» Problem requirements: Tally the lines in the items below that contain the string "icon". Provide only the resulting number.
# start of Task material
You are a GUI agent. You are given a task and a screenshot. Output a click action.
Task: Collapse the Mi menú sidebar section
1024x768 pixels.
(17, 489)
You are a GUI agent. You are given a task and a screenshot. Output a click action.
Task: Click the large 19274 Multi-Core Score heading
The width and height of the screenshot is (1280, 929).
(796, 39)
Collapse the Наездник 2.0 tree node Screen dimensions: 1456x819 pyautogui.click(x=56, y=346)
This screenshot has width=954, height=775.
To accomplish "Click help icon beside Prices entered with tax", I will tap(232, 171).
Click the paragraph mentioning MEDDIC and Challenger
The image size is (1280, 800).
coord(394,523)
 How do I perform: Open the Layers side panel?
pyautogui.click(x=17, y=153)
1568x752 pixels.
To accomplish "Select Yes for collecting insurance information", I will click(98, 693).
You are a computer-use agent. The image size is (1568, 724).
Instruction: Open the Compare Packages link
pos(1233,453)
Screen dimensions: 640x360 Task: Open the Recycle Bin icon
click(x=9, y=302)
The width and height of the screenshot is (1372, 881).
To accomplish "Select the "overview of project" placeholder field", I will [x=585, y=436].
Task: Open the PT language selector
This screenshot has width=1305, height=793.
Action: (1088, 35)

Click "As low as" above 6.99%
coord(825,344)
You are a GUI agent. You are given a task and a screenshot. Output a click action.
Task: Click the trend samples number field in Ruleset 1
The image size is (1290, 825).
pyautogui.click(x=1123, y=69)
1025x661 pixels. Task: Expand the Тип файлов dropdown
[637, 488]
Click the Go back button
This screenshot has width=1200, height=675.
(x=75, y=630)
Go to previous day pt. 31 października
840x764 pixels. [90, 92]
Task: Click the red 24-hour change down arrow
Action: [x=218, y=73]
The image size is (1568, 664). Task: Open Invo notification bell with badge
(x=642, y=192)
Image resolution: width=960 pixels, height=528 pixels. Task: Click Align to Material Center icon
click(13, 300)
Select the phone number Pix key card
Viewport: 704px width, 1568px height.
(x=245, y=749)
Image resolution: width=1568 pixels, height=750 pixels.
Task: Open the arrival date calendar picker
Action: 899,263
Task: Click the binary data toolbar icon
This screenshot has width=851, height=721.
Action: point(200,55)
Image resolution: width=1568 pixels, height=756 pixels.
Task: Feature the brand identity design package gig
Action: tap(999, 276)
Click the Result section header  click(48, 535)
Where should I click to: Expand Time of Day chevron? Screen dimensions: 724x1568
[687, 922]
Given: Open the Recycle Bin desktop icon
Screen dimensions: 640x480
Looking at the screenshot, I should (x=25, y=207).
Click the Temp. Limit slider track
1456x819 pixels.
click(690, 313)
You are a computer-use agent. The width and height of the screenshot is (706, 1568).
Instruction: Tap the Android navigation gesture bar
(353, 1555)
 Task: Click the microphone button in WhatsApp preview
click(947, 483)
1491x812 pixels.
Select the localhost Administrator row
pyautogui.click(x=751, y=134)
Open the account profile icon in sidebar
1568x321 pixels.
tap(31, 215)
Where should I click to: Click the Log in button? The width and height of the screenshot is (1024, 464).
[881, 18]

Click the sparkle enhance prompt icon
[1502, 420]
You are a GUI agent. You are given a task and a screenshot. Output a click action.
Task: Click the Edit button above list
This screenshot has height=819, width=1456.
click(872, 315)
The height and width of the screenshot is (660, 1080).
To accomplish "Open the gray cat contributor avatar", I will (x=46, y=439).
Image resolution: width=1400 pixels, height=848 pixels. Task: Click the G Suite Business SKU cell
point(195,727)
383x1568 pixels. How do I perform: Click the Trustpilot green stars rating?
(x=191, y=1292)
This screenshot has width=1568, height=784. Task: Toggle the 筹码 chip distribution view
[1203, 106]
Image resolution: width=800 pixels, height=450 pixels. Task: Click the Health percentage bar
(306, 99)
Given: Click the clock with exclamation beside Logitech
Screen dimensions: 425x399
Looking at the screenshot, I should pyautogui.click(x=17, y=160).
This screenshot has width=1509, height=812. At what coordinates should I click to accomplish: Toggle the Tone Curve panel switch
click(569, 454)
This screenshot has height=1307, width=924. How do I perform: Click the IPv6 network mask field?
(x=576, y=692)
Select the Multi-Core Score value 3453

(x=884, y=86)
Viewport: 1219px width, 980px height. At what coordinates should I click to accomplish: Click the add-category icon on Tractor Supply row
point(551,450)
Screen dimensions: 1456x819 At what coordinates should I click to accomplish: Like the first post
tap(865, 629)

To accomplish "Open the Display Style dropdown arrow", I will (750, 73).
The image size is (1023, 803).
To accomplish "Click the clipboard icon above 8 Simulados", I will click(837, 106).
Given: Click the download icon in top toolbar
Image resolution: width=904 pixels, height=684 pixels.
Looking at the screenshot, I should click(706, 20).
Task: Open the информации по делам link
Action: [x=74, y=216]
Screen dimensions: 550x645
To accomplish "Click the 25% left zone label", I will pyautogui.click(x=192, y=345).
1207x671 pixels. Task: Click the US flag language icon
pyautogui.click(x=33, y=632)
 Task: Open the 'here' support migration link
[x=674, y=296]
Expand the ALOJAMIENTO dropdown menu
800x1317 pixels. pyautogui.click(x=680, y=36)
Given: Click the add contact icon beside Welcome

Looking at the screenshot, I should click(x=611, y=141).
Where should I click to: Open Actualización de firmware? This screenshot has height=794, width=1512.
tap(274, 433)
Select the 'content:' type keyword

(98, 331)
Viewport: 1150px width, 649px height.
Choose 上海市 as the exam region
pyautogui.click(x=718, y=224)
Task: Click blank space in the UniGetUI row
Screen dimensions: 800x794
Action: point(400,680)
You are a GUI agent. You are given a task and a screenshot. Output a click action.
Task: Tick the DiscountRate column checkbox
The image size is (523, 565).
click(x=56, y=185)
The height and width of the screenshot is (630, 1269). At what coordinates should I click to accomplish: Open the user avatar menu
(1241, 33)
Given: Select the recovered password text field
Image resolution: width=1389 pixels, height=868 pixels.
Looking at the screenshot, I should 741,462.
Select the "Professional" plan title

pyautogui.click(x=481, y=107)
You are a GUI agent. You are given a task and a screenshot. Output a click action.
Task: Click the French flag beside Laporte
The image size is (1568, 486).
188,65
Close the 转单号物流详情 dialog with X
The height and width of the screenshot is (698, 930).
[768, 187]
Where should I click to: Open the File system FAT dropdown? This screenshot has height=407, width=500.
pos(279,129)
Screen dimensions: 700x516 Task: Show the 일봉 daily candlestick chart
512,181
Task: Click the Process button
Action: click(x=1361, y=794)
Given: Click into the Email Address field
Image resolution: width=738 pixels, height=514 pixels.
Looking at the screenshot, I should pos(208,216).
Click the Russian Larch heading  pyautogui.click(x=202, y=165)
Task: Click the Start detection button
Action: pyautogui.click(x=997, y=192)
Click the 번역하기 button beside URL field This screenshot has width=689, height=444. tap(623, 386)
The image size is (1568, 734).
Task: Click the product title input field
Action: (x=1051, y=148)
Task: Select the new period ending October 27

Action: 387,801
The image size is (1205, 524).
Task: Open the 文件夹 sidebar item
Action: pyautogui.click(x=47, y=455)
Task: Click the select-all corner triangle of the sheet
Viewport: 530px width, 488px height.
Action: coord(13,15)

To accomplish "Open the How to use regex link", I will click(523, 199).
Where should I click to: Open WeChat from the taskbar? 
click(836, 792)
# end of Task material
» Solution for this task: 12